**ABOUT THIS TASK:**
Transcribe every line from the one containing "The image size" through the end of the records below, exactly, but not the pictures.

......

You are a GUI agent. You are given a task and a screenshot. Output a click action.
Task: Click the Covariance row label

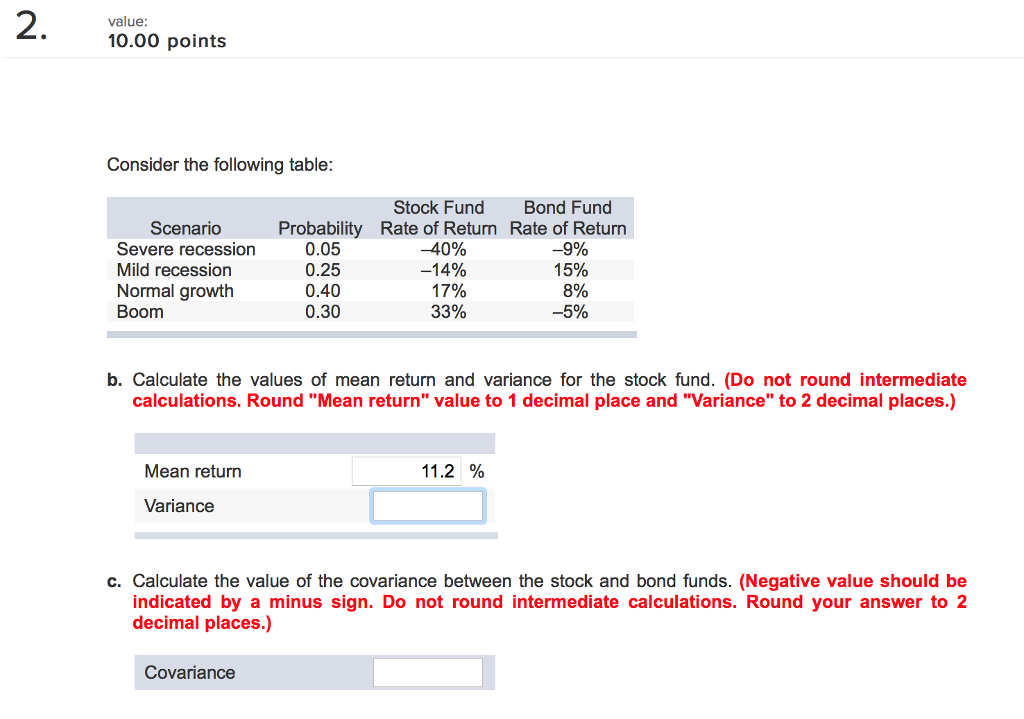coord(191,672)
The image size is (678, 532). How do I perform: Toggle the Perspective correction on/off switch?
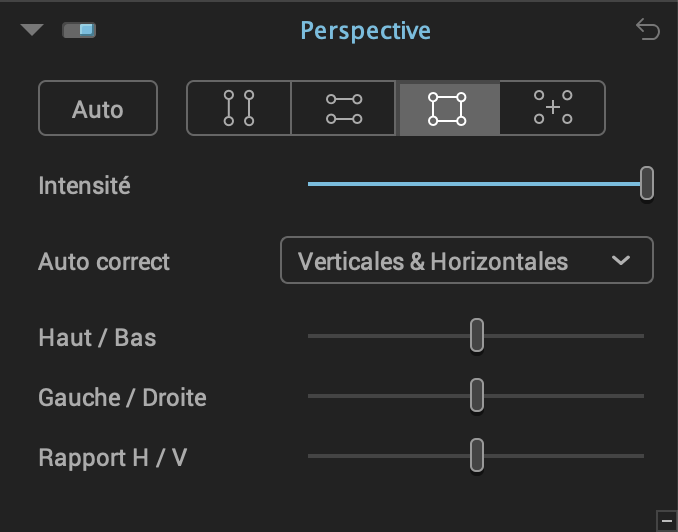point(79,30)
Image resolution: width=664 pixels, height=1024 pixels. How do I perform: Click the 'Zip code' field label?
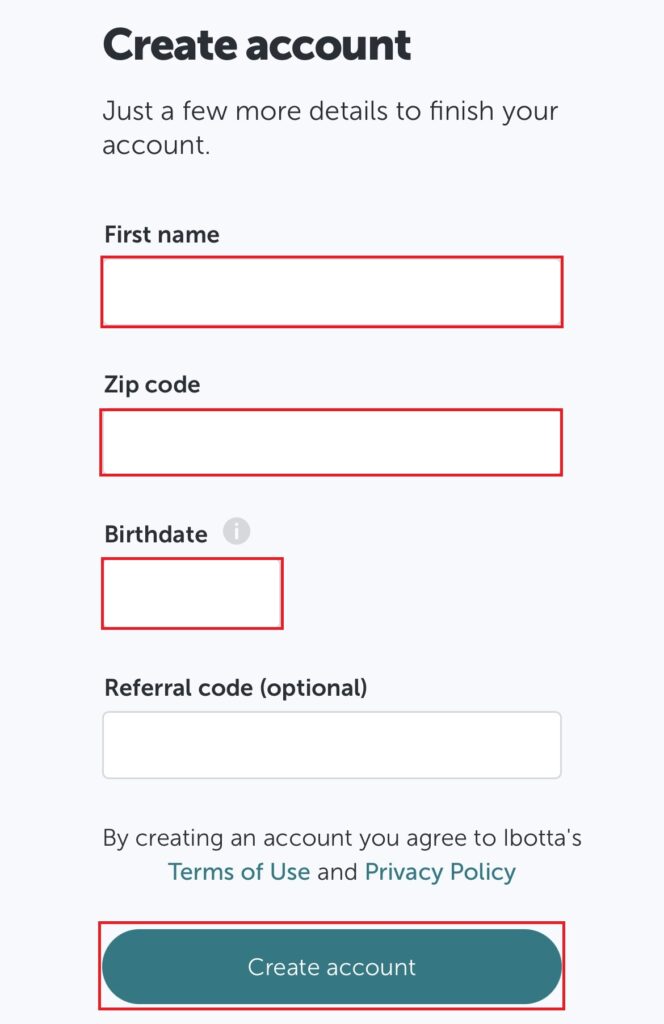pyautogui.click(x=152, y=384)
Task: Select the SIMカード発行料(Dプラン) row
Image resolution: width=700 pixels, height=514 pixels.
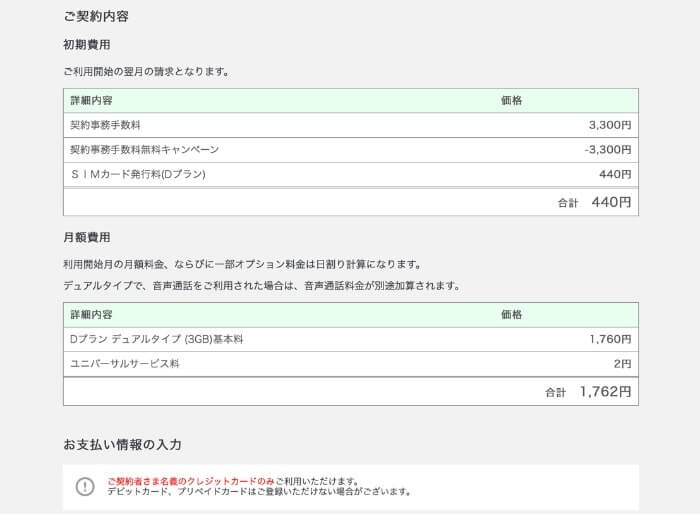Action: [351, 174]
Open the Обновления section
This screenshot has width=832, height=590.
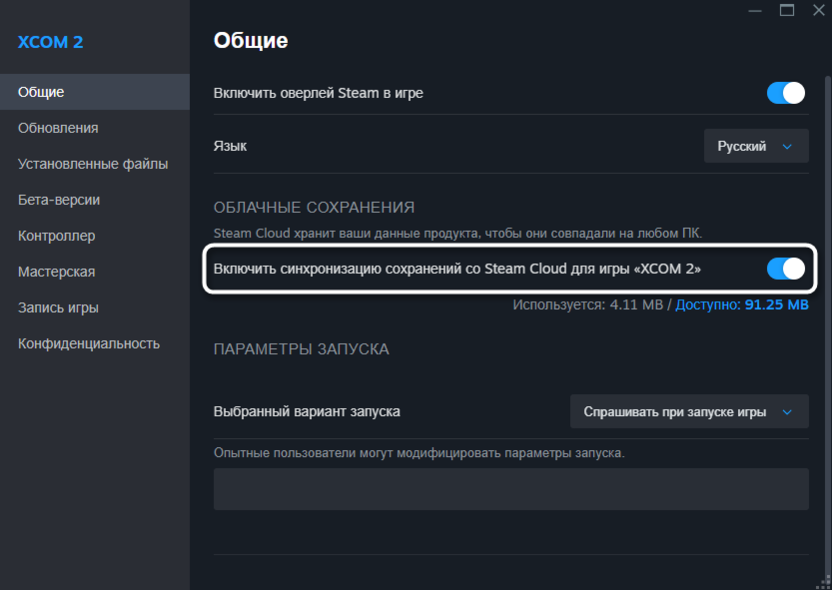(x=58, y=128)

......

**OUTPUT BELOW:**
The image size is (678, 532). How do I perform: Toggle the Perspective correction on/off switch?
point(79,30)
Image resolution: width=664 pixels, height=1024 pixels. How do I perform: Click the 'Zip code' field label?
pyautogui.click(x=152, y=384)
Task: Select the SIMカード発行料(Dプラン) row
Image resolution: width=700 pixels, height=514 pixels.
Action: [351, 174]
Open the Обновления section
This screenshot has width=832, height=590.
(x=58, y=128)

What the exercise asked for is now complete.